**Exercise directions**:
Format the material below as a JSON list of strings, one string per line, leaving out blank lines and the pictures.

**Provided material**:
******************************

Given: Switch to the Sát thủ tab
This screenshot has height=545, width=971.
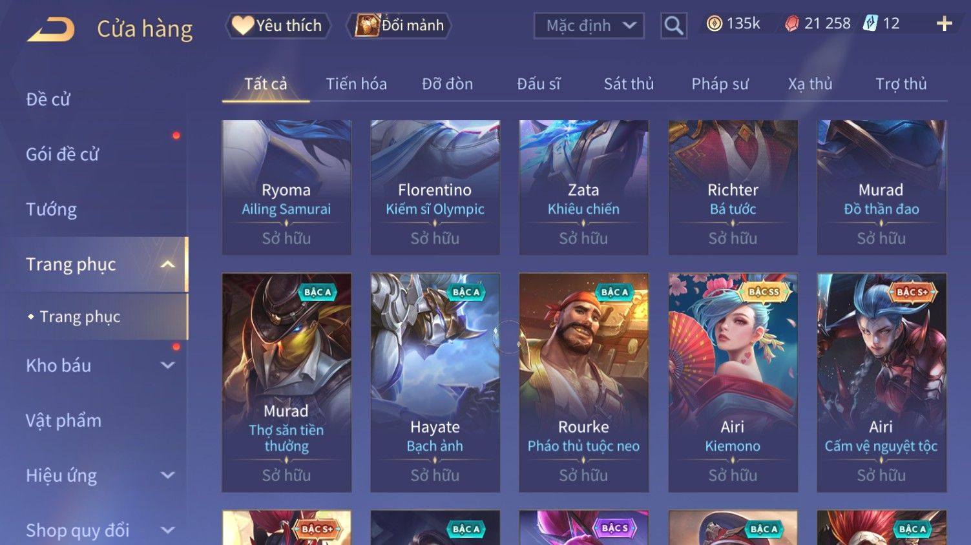Looking at the screenshot, I should [629, 84].
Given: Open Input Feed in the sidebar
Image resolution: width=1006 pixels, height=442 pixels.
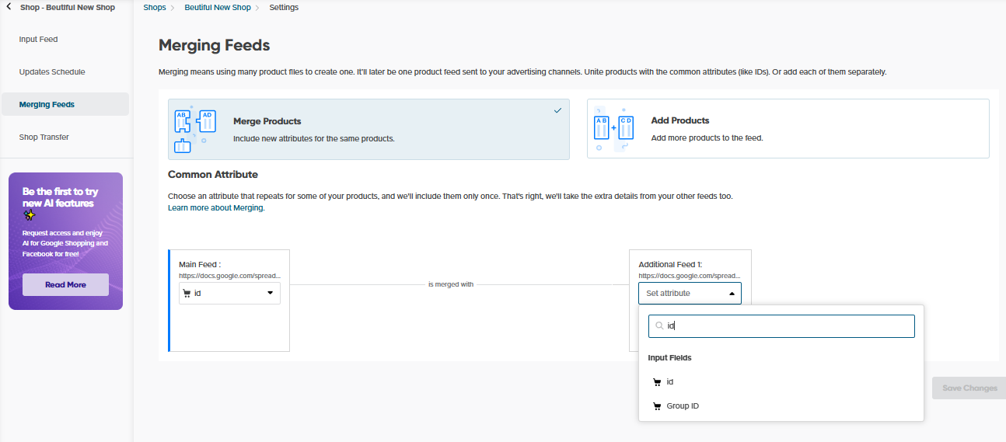Looking at the screenshot, I should [39, 40].
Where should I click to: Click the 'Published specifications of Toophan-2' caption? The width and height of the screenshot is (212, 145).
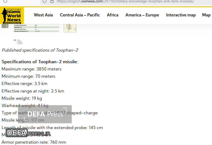point(40,50)
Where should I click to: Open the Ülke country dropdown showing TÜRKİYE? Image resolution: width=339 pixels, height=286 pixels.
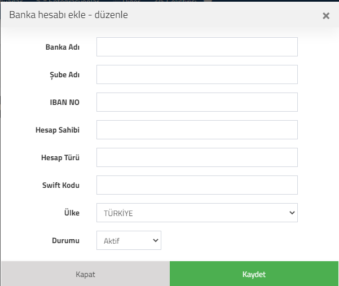(197, 213)
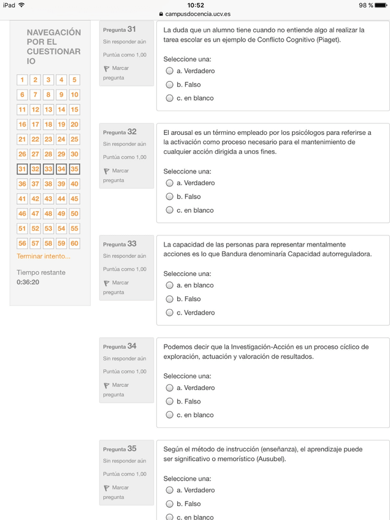
Task: Select Verdadero for question 31
Action: click(x=170, y=71)
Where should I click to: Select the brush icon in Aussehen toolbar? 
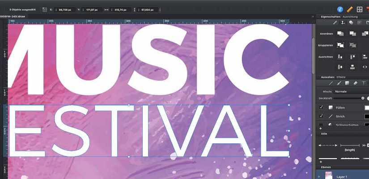coord(339,83)
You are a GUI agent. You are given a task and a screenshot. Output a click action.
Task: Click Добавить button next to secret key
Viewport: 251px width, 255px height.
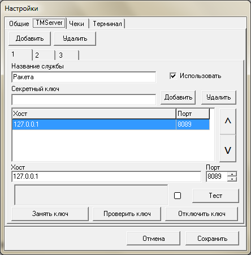click(x=178, y=97)
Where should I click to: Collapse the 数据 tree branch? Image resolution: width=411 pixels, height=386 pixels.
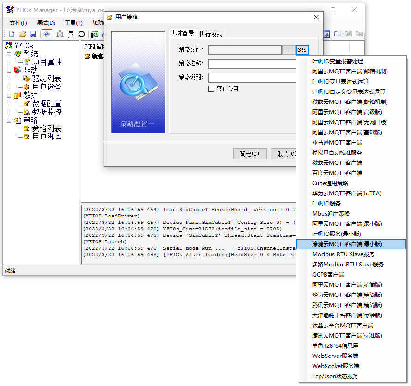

******************************

**Correct result**:
[
  "Given: Switch to the Sát thủ tab",
  "This screenshot has height=545, width=971.",
  "Looking at the screenshot, I should [629, 84].",
  "Given: Open Input Feed in the sidebar",
  "Image resolution: width=1006 pixels, height=442 pixels.",
  "Looking at the screenshot, I should [39, 40].",
  "Where should I click to: Click the 'Published specifications of Toophan-2' caption? The width and height of the screenshot is (212, 145).",
  "point(40,50)",
  "Where should I click to: Open the Ülke country dropdown showing TÜRKİYE? Image resolution: width=339 pixels, height=286 pixels.",
  "(197, 213)",
  "Task: Select Verdadero for question 31",
  "Action: click(x=170, y=71)",
  "Where should I click to: Select the brush icon in Aussehen toolbar? ",
  "coord(339,83)",
  "You are a GUI agent. You are given a task and a screenshot. Output a click action.",
  "Task: Click Добавить button next to secret key",
  "Viewport: 251px width, 255px height.",
  "click(x=178, y=97)",
  "Where should I click to: Collapse the 数据 tree branch? Image resolution: width=411 pixels, height=386 pixels."
]